RECORDS SHOWN:
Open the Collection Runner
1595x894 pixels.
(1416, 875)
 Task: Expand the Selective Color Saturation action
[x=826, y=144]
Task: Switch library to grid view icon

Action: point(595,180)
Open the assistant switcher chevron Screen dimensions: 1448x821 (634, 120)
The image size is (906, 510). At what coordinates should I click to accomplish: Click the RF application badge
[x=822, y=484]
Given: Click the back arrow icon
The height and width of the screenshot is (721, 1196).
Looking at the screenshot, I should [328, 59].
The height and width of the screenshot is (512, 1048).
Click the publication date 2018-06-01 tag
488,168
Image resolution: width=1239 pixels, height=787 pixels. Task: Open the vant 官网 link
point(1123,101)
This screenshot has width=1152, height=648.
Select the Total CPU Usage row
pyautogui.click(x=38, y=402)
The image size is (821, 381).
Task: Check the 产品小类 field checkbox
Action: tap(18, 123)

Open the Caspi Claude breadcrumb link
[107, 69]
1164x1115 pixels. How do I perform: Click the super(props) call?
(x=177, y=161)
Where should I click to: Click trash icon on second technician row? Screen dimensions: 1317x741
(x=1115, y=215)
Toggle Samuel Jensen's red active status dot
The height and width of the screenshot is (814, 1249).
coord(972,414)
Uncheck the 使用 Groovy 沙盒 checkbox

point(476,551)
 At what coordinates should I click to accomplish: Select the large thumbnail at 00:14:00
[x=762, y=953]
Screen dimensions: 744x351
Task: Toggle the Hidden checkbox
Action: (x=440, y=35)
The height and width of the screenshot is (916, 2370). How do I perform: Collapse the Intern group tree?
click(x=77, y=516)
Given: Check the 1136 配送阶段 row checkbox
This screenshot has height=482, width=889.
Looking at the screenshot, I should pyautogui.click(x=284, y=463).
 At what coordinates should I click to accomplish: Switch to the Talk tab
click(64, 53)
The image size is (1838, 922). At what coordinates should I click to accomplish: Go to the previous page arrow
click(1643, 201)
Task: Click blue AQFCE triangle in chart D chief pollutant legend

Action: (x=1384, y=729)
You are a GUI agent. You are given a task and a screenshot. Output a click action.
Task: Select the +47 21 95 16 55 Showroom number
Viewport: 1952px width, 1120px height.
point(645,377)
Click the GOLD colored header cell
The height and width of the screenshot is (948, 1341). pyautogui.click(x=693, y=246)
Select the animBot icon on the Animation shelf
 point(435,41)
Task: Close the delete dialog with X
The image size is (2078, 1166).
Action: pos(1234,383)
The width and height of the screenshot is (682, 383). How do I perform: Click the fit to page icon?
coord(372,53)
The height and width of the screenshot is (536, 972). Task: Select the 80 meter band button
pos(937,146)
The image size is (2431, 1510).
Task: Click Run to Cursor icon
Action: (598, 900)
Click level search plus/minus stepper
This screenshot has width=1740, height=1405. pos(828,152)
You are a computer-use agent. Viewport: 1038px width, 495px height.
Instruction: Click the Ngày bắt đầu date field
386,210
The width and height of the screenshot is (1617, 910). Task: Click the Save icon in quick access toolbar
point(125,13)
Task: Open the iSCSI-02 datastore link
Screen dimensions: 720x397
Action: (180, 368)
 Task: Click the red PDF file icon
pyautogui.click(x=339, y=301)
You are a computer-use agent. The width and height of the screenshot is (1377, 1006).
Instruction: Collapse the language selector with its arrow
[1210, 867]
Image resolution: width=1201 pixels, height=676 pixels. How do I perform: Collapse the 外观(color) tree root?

PROBLEM DESCRIPTION: Reproduce exactly the lines from the one with "Task: Open the iSCSI-02 datastore link" through the end of the entries above, both ends included.

RESPONSE TO THIS TASK:
Task: Open the iSCSI-02 datastore link
Screen dimensions: 720x397
Action: (180, 368)
 Task: Click the red PDF file icon
pyautogui.click(x=339, y=301)
You are a computer-use agent. The width and height of the screenshot is (1377, 1006).
Instruction: Collapse the language selector with its arrow
[1210, 867]
Image resolution: width=1201 pixels, height=676 pixels. How do I perform: Collapse the 外观(color) tree root?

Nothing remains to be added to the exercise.